Generating structured documents

What a synthetic ToC generator needs, and how it connects to dewarping.

Existing generators produce random layouts with random text. You can't learn hierarchy from gibberish. So what does a ToC generator actually need?

The task
What makes ToCs special
Generator requirements
Next steps

The task

Input: Scanned book pages (warped, noisy, multi-page spreads)

Output: Structured hierarchy of entries with page numbers

This decomposes into three problems: layout analysis (find the ToC regions), OCR (read the text), and structure parsing (recover the nesting).

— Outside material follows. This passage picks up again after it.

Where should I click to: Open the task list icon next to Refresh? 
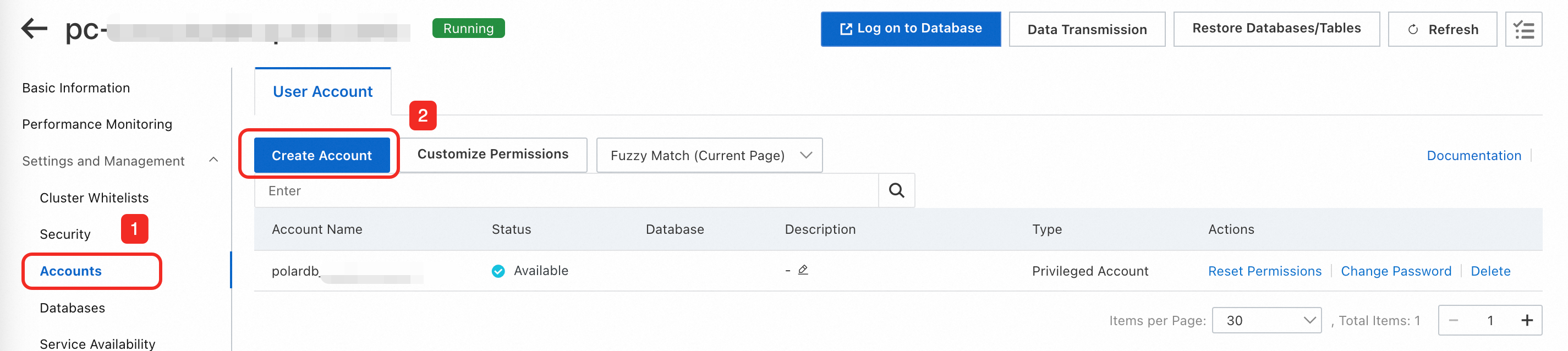point(1523,29)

Most work treats these separately, but the nature of [potential] cross-page hierarchical structures means they must be considered as more than the sum of their parts.

What makes ToCs special

Real ToCs have structure that random generation can't produce:

Part I: Foundations
  Chapter 1: Introduction .................. 1
    1.1 Background ......................... 3
    1.2 Motivation ......................... 7
  Chapter 2: Related Work ................. 15

Formatting conventions vary, such as indentation, numbering styles, dot leaders, page numbers, and fonts (typeface or style as indicating demarcation itself).

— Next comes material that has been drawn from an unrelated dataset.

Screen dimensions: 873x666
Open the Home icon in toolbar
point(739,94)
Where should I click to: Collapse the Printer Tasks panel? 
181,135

Multi-page spanning adds further complexity, with possible page breaks mid-hierarchy (typically without continuation markers), headers/footers on ToC pages, page numbers of ToC pages vs page numbers in the ToC.

The Penn State ICDAR 2013 paper on ToC extraction notes that different books have different styles, so you need adaptive parsing rather than a single pattern matcher. Their heuristics are sensible but rule-based not learned.

No ToC-specific dataset exists, as far as I can tell.

Generator requirements

The generator will have three components:

1. Structured content source

Rather than random text, it will:

Mine Wikidata hierarchies. P31 (instance of) and P279 (subclass of) to form a taxonomic backbone from which to extract category graphs, use as ToC skeletons, and assign synthetic page numbers.

Programmatic generation. Rules like 3-8 parts, 4-12 chapters each, 2-6 sections each would be needed to produce realistic constraints. It would generate titles from paper titles, Wikipedia articles, or text generation models trained on real ToC entries. Then it would assign page numbers with realistic distributions (chapters: 15-50 pages, sections: 3-15, and so on).

Real ToC extraction + augmentation. If we can acquire some real ToCs: extract structure, swap titles, reassign page numbers, and re-render with different styles. This would be more augmentation rather than synthesis.

2. Layout engine

This must render:

Indentation per nesting level
Dot leaders to right-aligned page numbers
Consistent fonts/sizes per hierarchy level
Page breaks mid-hierarchy
Numbering schemes

We could adapt SynthDoG's rendering, HTML→image via headless browser, LaTeX, or directly render with Pillow/Cairo.

3. Degradation pipeline

Augraphy handles most of this if desired, I don't really know if it'd be so important to be honest, but there's an interesting symmetry with the dewarping that we are seeking to use this dataset to train for.

I maintain page-dewarp, which fits cubic splines to text contours and solves for camera projection. The inverse — applying known warping to flat images — gives perfect training data for the forward problem.

DewarpNet (Stony Brook, ICCV 2019) took this approach with Doc3D: 100k images with ground truth 3D shape. They model geometry explicitly because "the 3D geometry of the document not only determines the warping of its texture but also causes illumination effects."

Synthetic warped ToCs serve a dual purpose then: one could train the structure extractor on flat versions, train the dewarper on warped versions, and compose for an end-to-end solution.

Next steps

Look at SynthDoG's layout code for what's adaptable
Extract Wikidata category subgraphs as hierarchy skeletons
Scan real ToC pages and document style variation
Prototype HTML→image with proper dot leaders and indentation

The goal is semantically coherent ToCs with valid hierarchies, consistent formatting, and realistic page numbers rather than just visually plausible ones.